# start of Selected text

MongoDB
Even though it has improved its transactional capabilities over the last few years, MongoDB is still architecturally not a good fit for transactional applications with strict guarantees on low latency and high throughput. Using transactions in MongoDB today essentially means giving up on high performance and horizontal scalability. Yugabyte believe this is a compromise fast-growing online services should not be forced to make. As shown in the table below, we architected YugabyteDB to simultaneously deliver transactional guarantees, high performance, and linear scalability. A 3-node YugabyteDB cluster supports both single-shard and multi-shard transactions and seamlessly scales out on-demand (in single region as well as across multiple regions) to increase write throughput without compromising low latency reads.
Following are the key areas of difference between YugabyteDB 1.1 and MongoDB 4.0.
Data modeling
MongoDB is a document-oriented database that only supports document data modeling. On the other hand, YugabyteDB is a multi-model and multi-API database that supports multiple different types of data modeling including document data (with the native JSON data type support in the Cassandra-compatible YCQL API) and relational data (with the PostgreSQL-compatible YSQL API).

# end of Selected text
# start of Data shown

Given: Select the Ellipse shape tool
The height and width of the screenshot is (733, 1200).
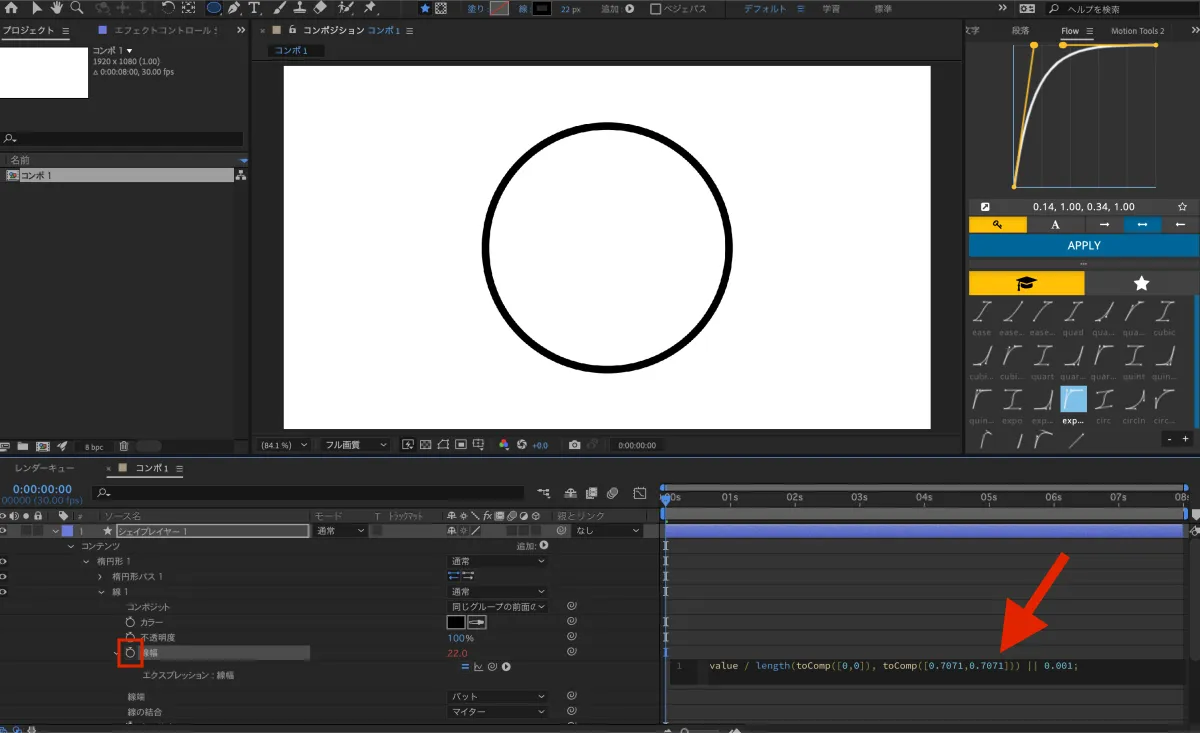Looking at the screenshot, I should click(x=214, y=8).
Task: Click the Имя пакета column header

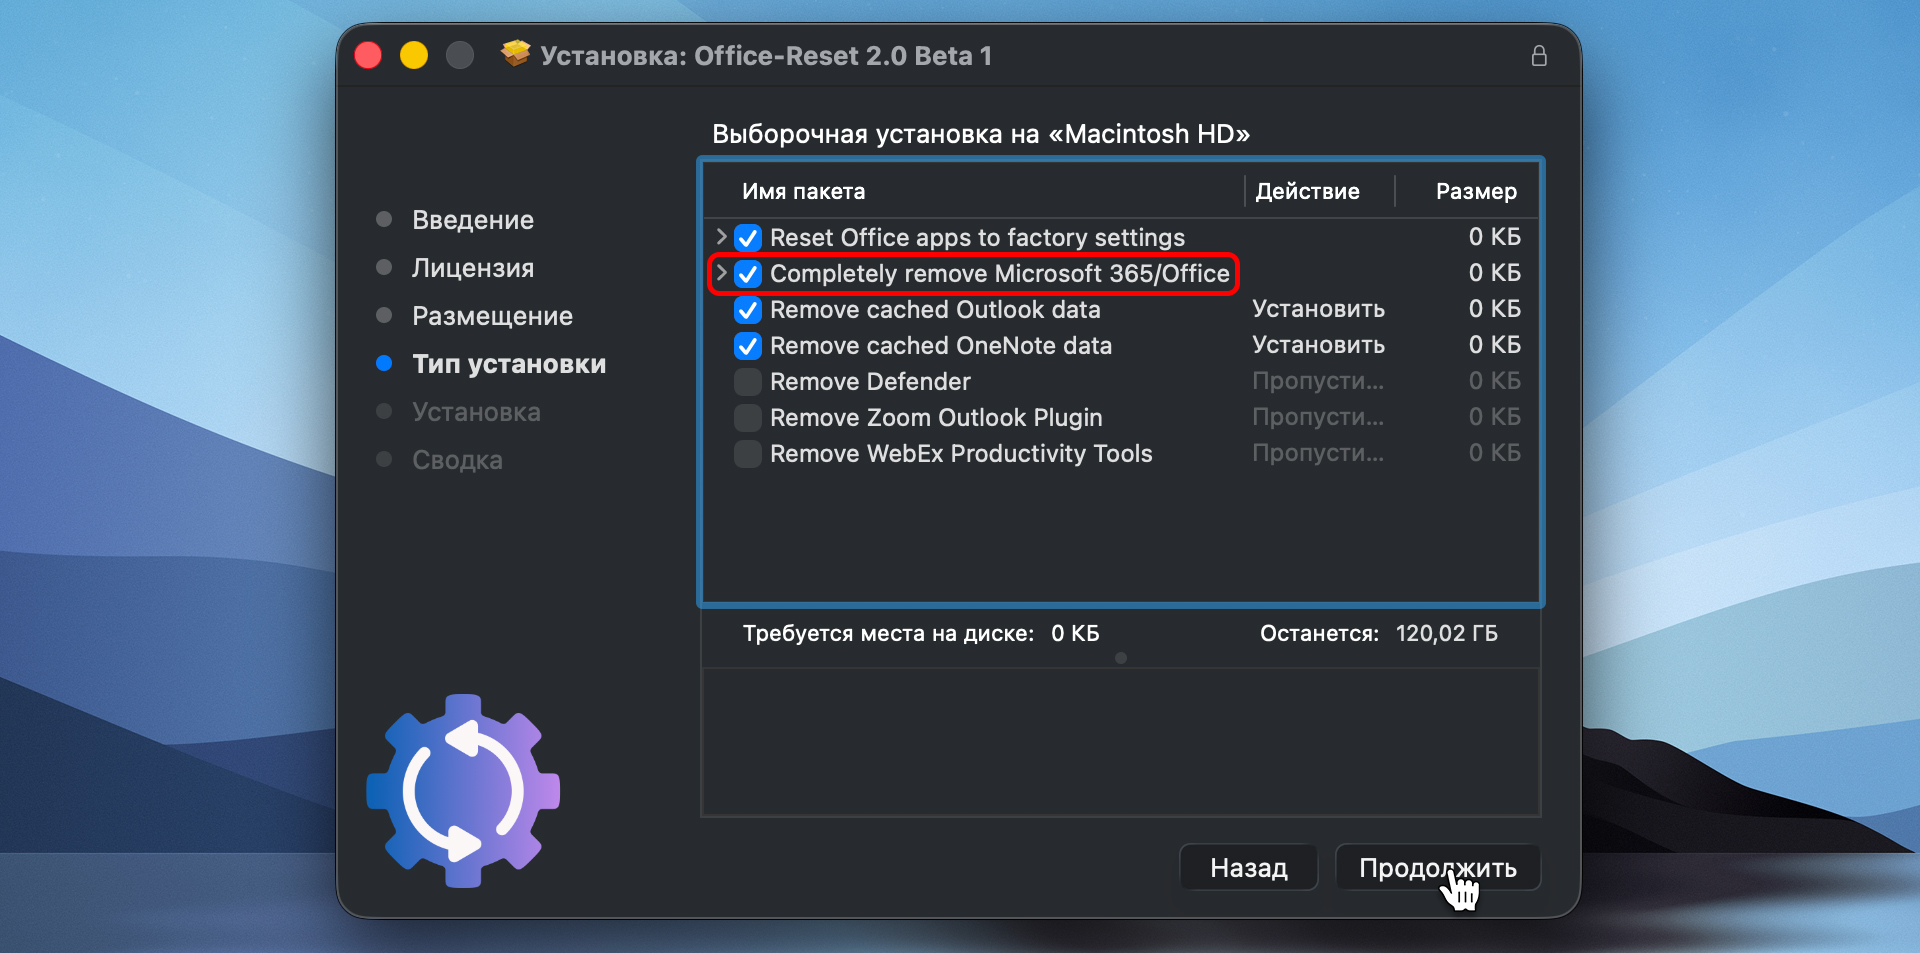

# end of Data shown

To do ▸ Write the next few paragraphs of the YugabyteDB and MongoDB comparison, picking up after its section on data modeling.

The response ▸
Automatic sharding
Sharding is not automatic in MongoDB because a Replica Set has to be manually converted to Sharded Cluster. On the other hand, YugabyteDB automatically shards data in any cluster of any size.
Fault tolerance
Fault-tolerance for a given shard is similar in both systems because both rely on Raft consensus protocol for fast primary/leader election.
Synchronous data replication
While primary election is Raft-based in MongoDB, actual data replication is not. Data replication is asynchronous where secondary pulls from primary. Both leader election and data replication are based on Raft distributed consensus.
Durable and fast writes
Durability can be achieved in MongoDB only w/ majority writeConcern which suffers from asynchronous replication lag. On the other hand, durability is by default in YugabyteDB because the write path is based on Raft's synchronous data replication and majority consensus. Synchronous replication is typically of lower latency than the completely asynchronous approach of MongoDB.
Linearizable and fast reads
Linearizable single-key reads are only possible w/ linearizable readConcern which is high latency given quorum at read time. On the other hand, linearizable reads served directly off the shard leader w/o quorum in YugabyteDB making it 3x faster than MongoDB both in terms of latency and throughput.
Single key and single shard transactions
Both databases support single-key and single-shard transactions. In MongoDB, the transaction is coordinated by the primary in a Replica Set. In YugabyteDB, the transaction is coordinated by Raft leader for a shard (similar to Google Spanner).
Distributed (aka multi-shard) transactions
Distributed transactions are limited in MongoDB Sharded Clusters (in performance and features). YugabyteDB has full support for distributed transactions based on a distributed transaction manager that manages transactions across multiple shards (similar in architecture to that of Google Spanner).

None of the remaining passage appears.